One of the nice application of the logistic equation is its use as a simple
model for population dynamics. In fact, it is in this context that Robert May
started the study of the logistic maps [1]. Looking at the logistic map
equation, the next value (population) is based on the previous value at the
right-hand side. We can provide interpretation to this: with rx(1-x), the
r*x-factor tells us that the population should change proportional to the
current population as they reproduce. However, the environment may have
limited resources and overpopulation may hinder its growth, thus the
(1-x)-factor. The bifurcation diagram which the author showed should tell us
some things about the population dynamics. At particular growth rates (0<r<1),
the population will simply collapse to zero, which makes sense as the growth
factor r rather tells that the population should decrease being a fraction of
the current population. The arching region between 1 and 3 tells us that there
should be a stable population (a fixed-point value) where, from the initial
value, the population would always go to.

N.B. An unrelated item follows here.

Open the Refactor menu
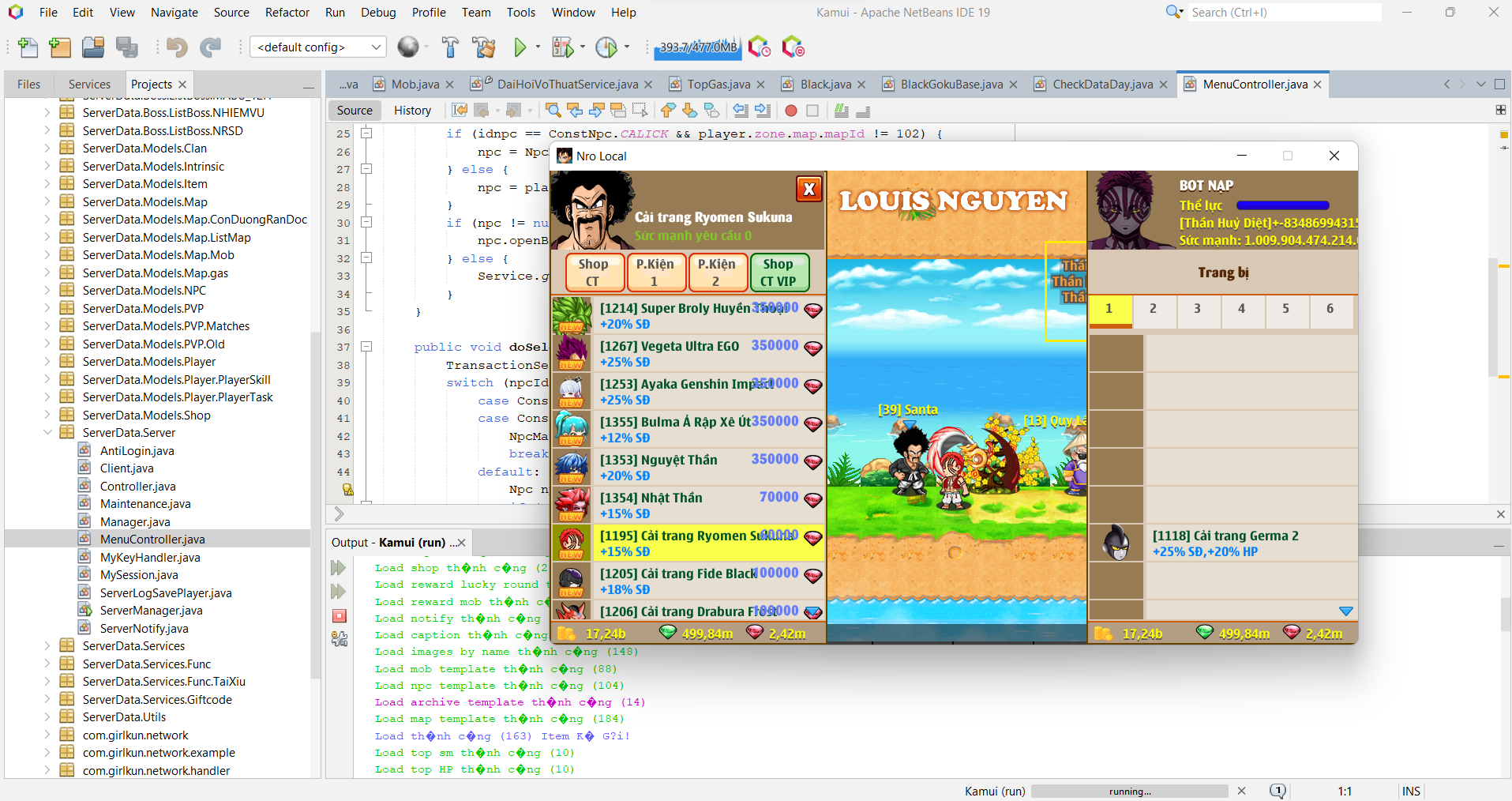The image size is (1512, 801). click(287, 13)
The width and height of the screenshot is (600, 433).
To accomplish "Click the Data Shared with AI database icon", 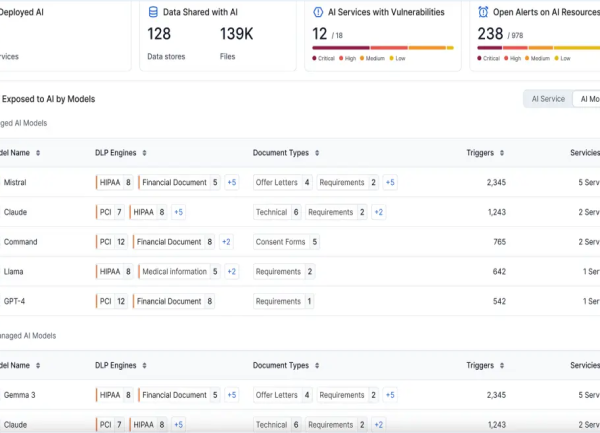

The weird structure we see beyond
r>3 shows how the population would oscillate from different values, which we
call strange attractor: the population, after a long time, neither goes to a
specific value nor increases uncontrollably: the population just goes around
at different values.

Another application would be pseudorandom number generators. For example, the
most common implementation for quickly creating pseudorandom numbers is the
Mersenne twister [2]. In its simplest explanation, the twister looks like a
very complicated feedback system, which generates the next value using the
previous values. Unlike the logistic map, the twister has a very long period.
Plotting it on a bifurcation diagram would cover the entire range of values,
which would be ideal as you would want to cover your range of numbers
uniformly. You wouldn't want to get only two values as random numbers, unlike
at around r=3.3 of the logistic map.

Although you may say that you have weak background in mathematics, it is not
impossible to appreciate and use these concepts. You can look for any video of
Steven Strogatz on YouTube explaining these topics. His discussions are really
accessible and easy to understand for any person.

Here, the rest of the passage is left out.